Due to her reluctance to talk about her struggles and the confounding nature of her injuries, she often suffered in silence and tried to push through the pain to prove to her teammates that she was willing to do whatever it took to rejoin them.
“Because of my love and desire to be out there, it has been hard for me to say `I can’t do that today’. That may have hurt me as well but I don’t think that is any different than any other athlete. We never want to admit we can’t or shouldn’t do something,” said York.
After three years of putting off surgeries in hopes of playing despite the damage it caused, York has finally started to look at the bigger picture. She now knows that life isn’t just about soccer and she will have a lot of years left after her career comes to an end in December.
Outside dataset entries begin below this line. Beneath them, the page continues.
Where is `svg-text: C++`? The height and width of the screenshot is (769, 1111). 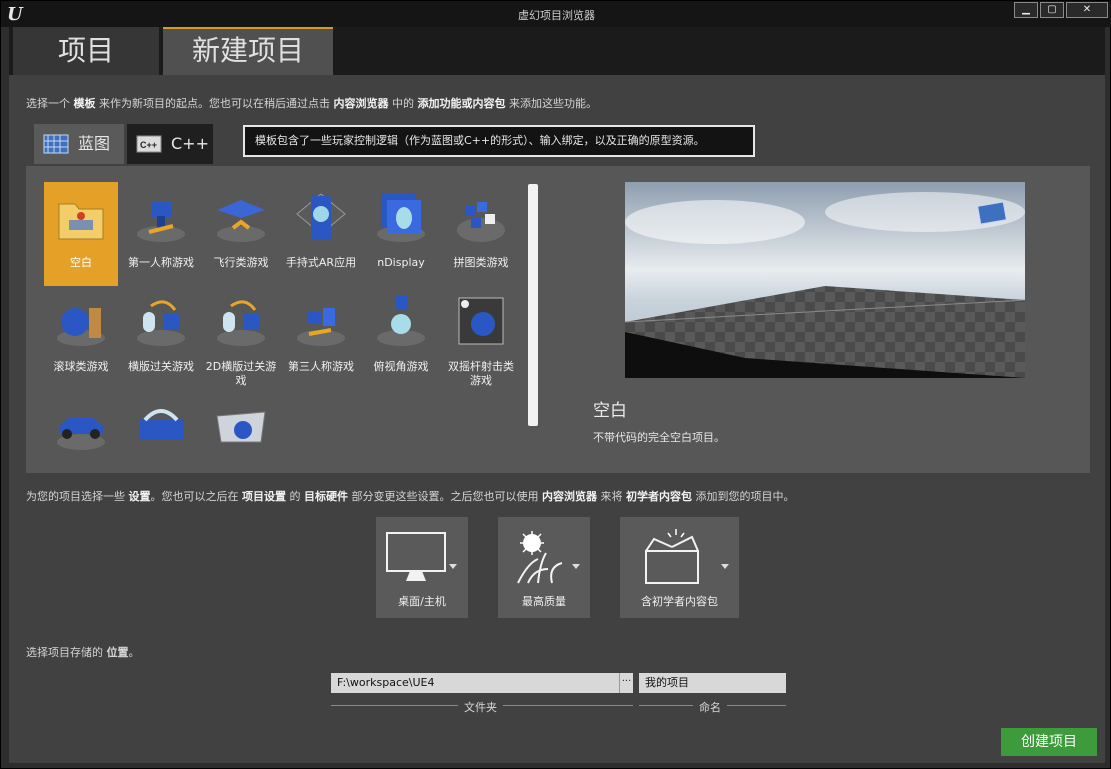 svg-text: C++ is located at coordinates (148, 145).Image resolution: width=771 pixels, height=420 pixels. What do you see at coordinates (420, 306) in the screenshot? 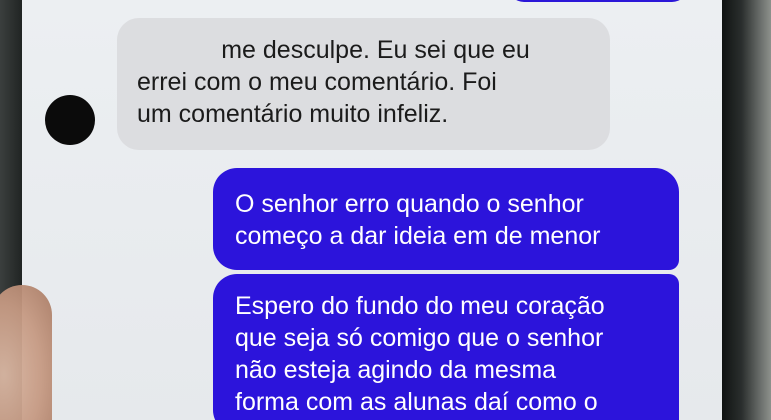
I see `message-text-line: Espero do fundo do meu coração` at bounding box center [420, 306].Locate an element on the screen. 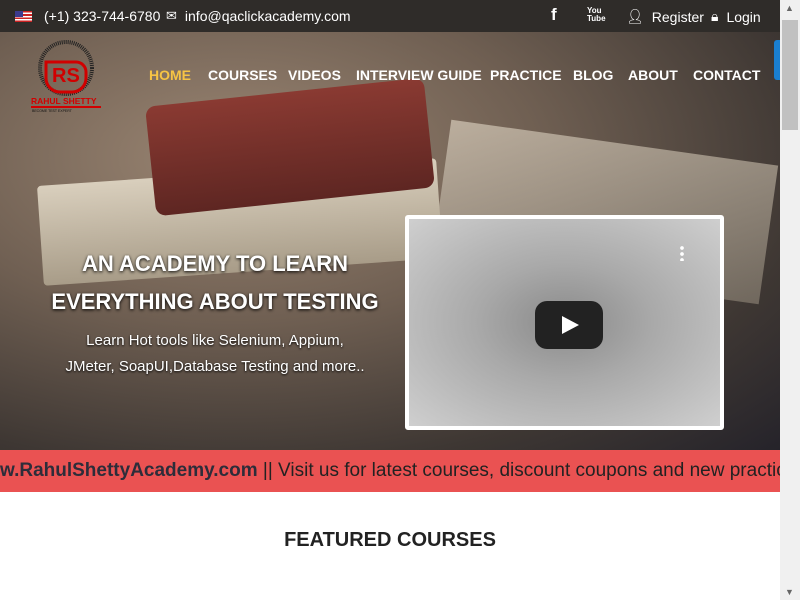 Image resolution: width=800 pixels, height=600 pixels. lock-icon: 🔒︎ is located at coordinates (715, 16).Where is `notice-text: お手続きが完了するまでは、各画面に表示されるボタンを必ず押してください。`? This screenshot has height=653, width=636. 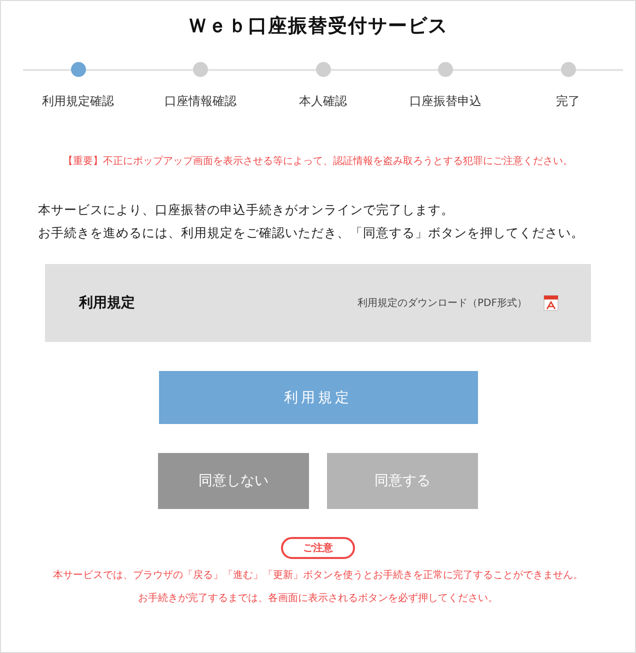
notice-text: お手続きが完了するまでは、各画面に表示されるボタンを必ず押してください。 is located at coordinates (318, 598).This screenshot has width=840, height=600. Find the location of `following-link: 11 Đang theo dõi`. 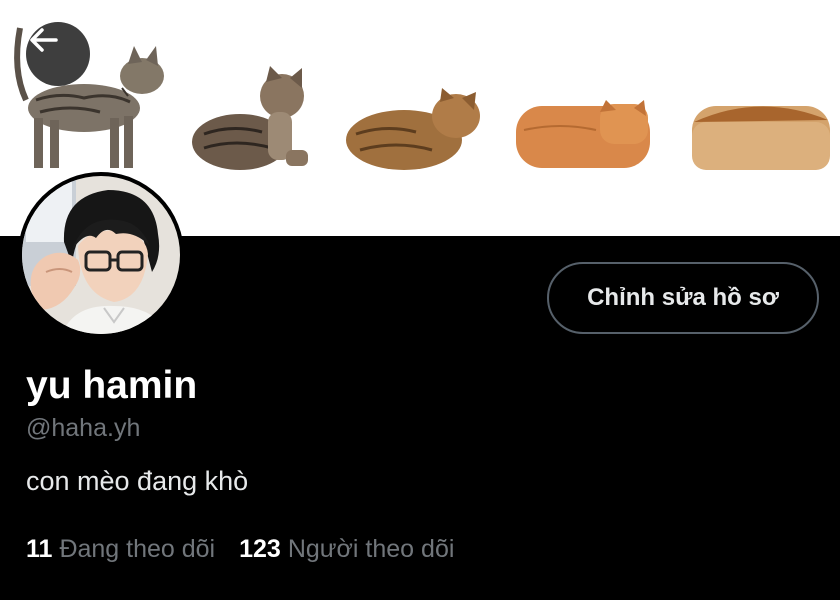

following-link: 11 Đang theo dõi is located at coordinates (120, 549).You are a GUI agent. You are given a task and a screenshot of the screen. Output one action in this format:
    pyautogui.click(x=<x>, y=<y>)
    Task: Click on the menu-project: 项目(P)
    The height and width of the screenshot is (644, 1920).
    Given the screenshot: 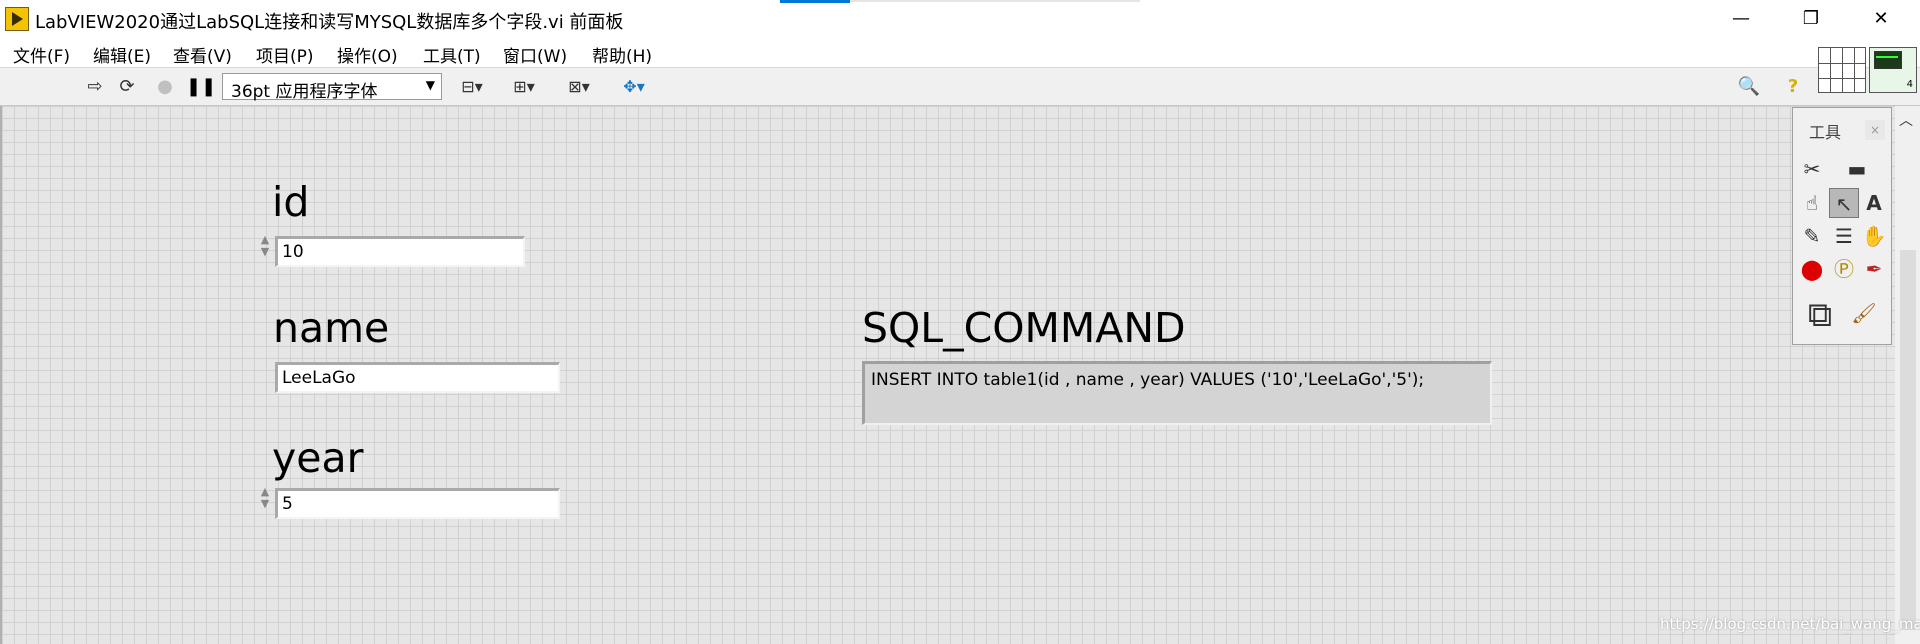 What is the action you would take?
    pyautogui.click(x=285, y=54)
     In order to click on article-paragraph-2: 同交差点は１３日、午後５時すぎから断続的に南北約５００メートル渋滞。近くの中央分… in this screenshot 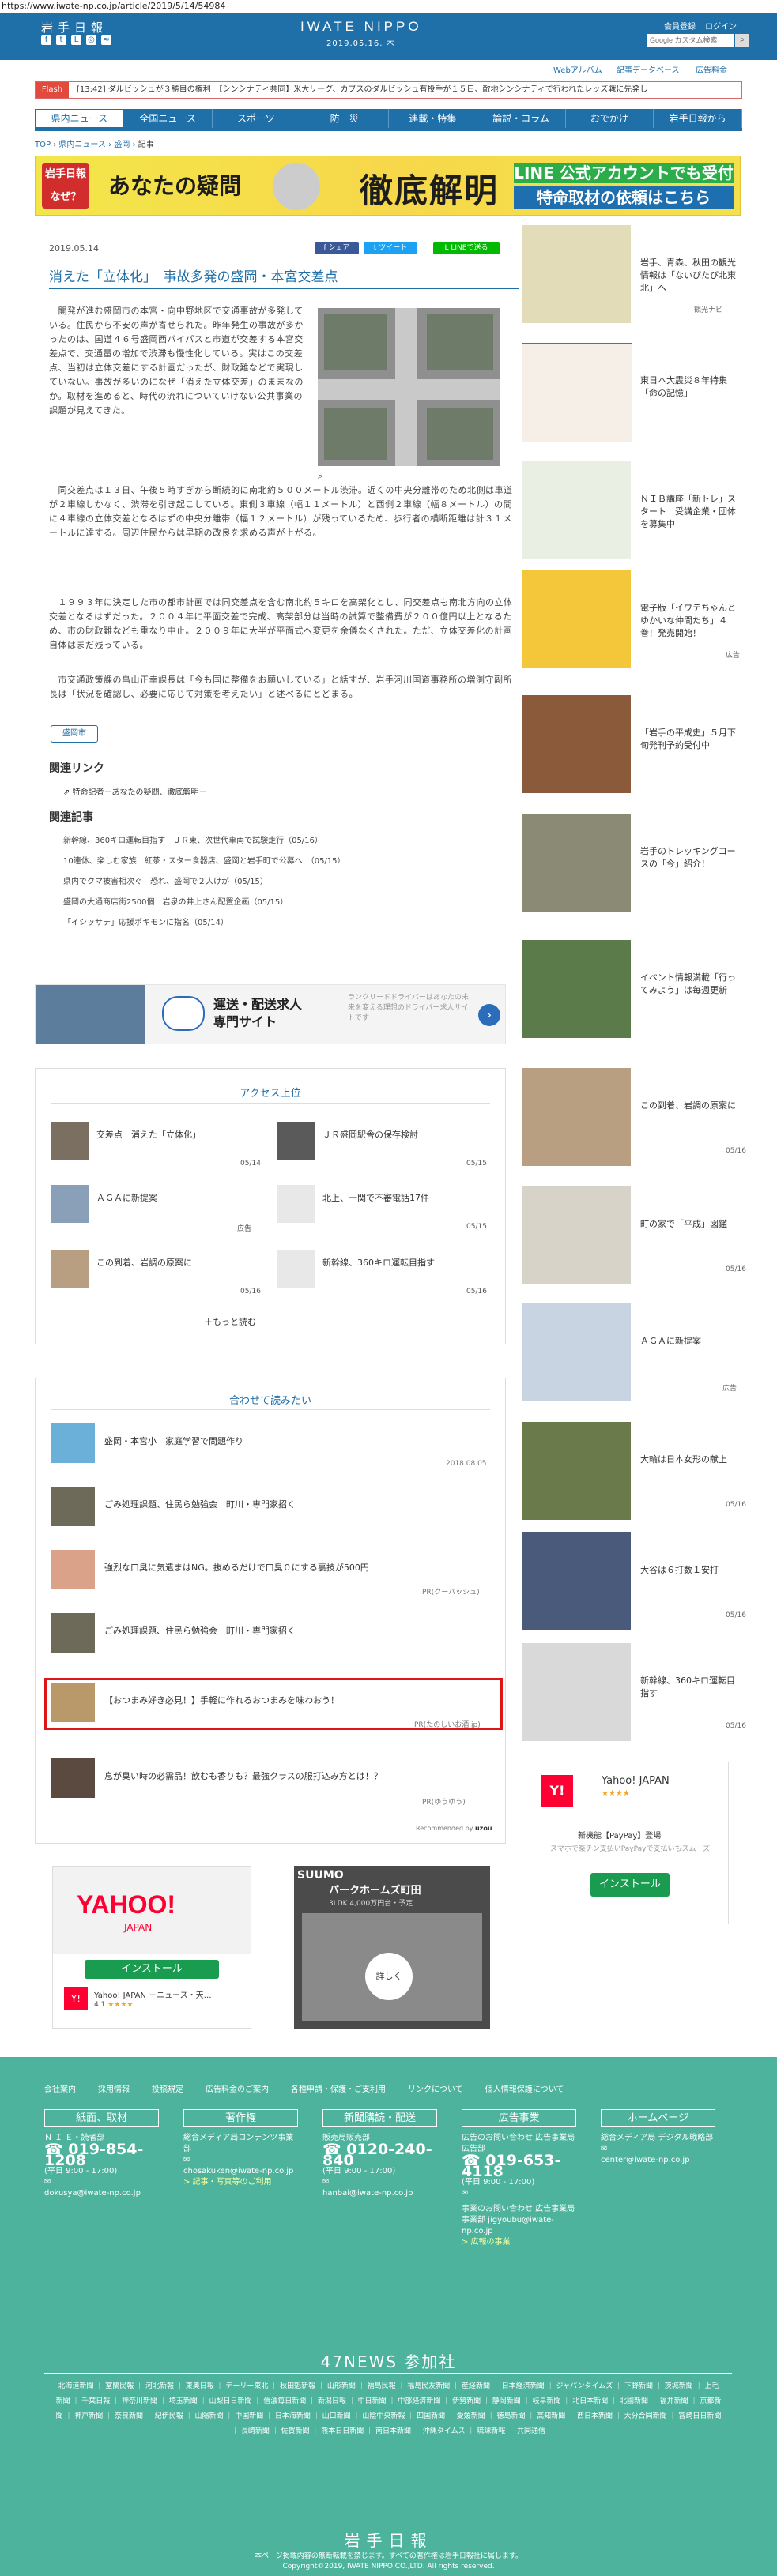, I will do `click(281, 512)`.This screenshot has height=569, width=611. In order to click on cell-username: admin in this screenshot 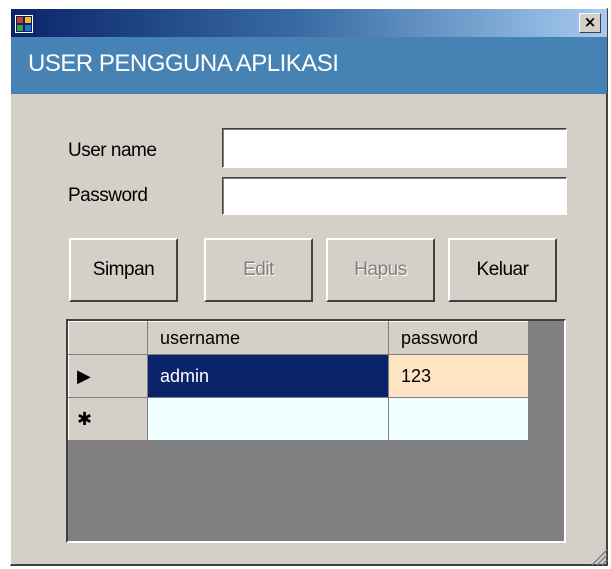, I will do `click(268, 376)`.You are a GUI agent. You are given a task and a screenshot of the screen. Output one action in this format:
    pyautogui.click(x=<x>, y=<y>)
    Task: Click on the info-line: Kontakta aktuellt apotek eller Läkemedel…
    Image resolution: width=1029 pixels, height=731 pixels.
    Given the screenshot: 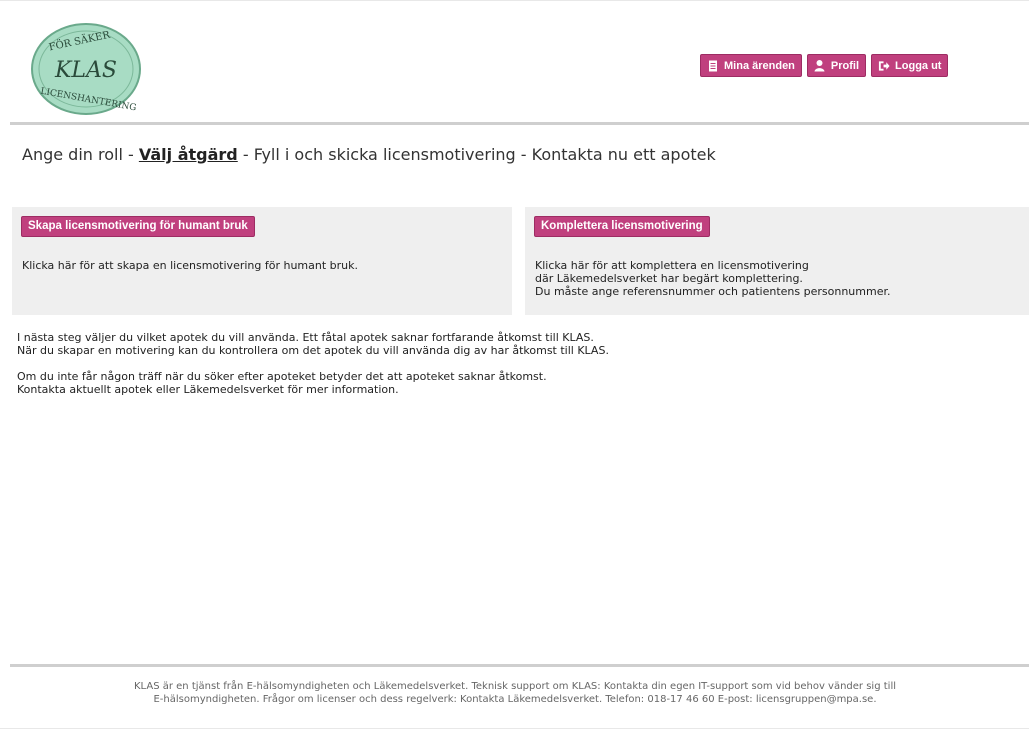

“I never thought about anything but soccer,” said York. “Over the last year, I now wonder will I be able to chase after my kids one day. I used to ride, will I ever be able to do that again. You realize that when your wrist gets sore just taking notes in class. What will it be like in 10 years?
“Despite all that I don’t want to walk away from it. I love the game and my team that much. It makes you think though, if I had this train of thought three years ago, I might not have been so stubborn. It was my competitiveness to get back out there.”
If that sounds like regret, its not. Nobody is more thankful for the time she had and the role she played in helping establish FSU as a top five program.
“It is totally worth it and I would do it all over,” said York.